*** Source records Section Begins ***

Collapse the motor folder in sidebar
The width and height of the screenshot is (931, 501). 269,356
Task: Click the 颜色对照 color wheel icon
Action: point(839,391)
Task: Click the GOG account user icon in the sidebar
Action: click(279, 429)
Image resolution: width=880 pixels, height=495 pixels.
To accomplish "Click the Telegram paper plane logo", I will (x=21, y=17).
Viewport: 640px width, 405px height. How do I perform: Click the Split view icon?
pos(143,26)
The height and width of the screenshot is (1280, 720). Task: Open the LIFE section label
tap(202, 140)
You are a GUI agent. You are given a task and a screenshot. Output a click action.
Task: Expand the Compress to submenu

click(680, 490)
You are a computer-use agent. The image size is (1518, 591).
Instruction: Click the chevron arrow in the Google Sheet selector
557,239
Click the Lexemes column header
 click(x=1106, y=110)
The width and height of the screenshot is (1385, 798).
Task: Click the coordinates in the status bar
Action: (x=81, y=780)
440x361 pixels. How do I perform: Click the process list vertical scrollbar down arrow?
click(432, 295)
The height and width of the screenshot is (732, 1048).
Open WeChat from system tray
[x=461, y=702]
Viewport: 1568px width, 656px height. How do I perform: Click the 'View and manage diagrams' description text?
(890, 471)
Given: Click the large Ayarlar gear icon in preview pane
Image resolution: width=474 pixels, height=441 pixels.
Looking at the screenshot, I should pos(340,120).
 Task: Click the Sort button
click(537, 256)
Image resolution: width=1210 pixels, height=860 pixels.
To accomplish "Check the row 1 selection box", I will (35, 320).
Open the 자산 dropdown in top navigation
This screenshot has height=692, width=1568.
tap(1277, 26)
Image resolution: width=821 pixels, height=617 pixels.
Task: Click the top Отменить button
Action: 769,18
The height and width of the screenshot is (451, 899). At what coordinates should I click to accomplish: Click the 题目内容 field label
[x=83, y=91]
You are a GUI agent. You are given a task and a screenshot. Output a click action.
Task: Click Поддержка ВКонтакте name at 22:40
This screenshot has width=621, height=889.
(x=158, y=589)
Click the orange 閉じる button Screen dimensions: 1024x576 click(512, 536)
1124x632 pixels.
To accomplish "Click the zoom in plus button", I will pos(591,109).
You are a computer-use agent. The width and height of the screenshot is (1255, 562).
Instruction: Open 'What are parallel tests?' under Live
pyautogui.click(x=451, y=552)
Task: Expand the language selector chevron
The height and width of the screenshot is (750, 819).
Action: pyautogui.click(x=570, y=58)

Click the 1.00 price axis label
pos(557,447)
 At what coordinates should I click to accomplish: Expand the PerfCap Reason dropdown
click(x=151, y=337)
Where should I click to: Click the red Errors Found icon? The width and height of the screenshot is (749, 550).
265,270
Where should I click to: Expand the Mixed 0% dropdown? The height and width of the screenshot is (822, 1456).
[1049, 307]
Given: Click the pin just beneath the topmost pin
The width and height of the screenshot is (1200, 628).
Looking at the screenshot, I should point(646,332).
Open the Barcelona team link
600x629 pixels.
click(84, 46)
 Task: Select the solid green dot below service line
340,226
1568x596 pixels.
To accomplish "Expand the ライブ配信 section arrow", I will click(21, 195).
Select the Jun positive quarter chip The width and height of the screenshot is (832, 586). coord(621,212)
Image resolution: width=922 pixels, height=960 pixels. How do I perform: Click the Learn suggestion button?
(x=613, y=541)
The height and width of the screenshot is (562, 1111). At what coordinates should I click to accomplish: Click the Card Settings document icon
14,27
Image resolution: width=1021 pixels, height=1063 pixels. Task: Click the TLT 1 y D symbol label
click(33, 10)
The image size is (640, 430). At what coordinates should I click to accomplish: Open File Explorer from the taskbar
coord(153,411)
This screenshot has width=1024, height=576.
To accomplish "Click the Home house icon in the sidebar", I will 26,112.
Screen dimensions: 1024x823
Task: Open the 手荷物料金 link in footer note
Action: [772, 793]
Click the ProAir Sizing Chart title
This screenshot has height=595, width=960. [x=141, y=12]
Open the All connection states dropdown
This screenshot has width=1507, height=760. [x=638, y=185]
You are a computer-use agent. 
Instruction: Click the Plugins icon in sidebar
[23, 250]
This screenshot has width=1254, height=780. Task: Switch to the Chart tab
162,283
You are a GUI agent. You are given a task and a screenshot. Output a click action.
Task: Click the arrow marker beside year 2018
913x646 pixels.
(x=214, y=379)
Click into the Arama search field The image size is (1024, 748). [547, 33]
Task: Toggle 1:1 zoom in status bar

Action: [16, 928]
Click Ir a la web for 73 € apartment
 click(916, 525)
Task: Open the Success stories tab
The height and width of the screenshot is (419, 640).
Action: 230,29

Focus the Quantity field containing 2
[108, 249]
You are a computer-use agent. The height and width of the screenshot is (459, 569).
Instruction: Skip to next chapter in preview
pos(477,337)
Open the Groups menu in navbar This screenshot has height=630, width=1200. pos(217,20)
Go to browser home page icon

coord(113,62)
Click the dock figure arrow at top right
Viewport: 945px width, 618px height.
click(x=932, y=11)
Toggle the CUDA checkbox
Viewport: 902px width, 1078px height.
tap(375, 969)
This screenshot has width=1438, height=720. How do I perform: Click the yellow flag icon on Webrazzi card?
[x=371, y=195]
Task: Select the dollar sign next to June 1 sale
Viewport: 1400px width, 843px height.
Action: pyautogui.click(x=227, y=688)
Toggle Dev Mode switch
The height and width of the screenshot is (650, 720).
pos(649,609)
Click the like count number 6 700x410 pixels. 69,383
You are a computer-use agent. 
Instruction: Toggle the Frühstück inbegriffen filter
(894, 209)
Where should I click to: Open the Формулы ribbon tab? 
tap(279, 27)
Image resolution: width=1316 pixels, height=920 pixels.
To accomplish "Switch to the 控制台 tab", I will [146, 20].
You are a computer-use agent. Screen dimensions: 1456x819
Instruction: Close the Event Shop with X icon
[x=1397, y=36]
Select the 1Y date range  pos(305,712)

*** Source records Section Ends ***

**Exercise requirements**
Set down only the lines from the line with "This screenshot has width=1438, height=720." through the last line of the data above, keeping both the first and the last.

**Response**
This screenshot has width=1438, height=720. How do I perform: Click the yellow flag icon on Webrazzi card?
[x=371, y=195]
Task: Select the dollar sign next to June 1 sale
Viewport: 1400px width, 843px height.
Action: pyautogui.click(x=227, y=688)
Toggle Dev Mode switch
The height and width of the screenshot is (650, 720).
pos(649,609)
Click the like count number 6 700x410 pixels. 69,383
You are a computer-use agent. 
Instruction: Toggle the Frühstück inbegriffen filter
(894, 209)
Where should I click to: Open the Формулы ribbon tab? 
tap(279, 27)
Image resolution: width=1316 pixels, height=920 pixels.
To accomplish "Switch to the 控制台 tab", I will [146, 20].
You are a computer-use agent. Screen dimensions: 1456x819
Instruction: Close the Event Shop with X icon
[x=1397, y=36]
Select the 1Y date range  pos(305,712)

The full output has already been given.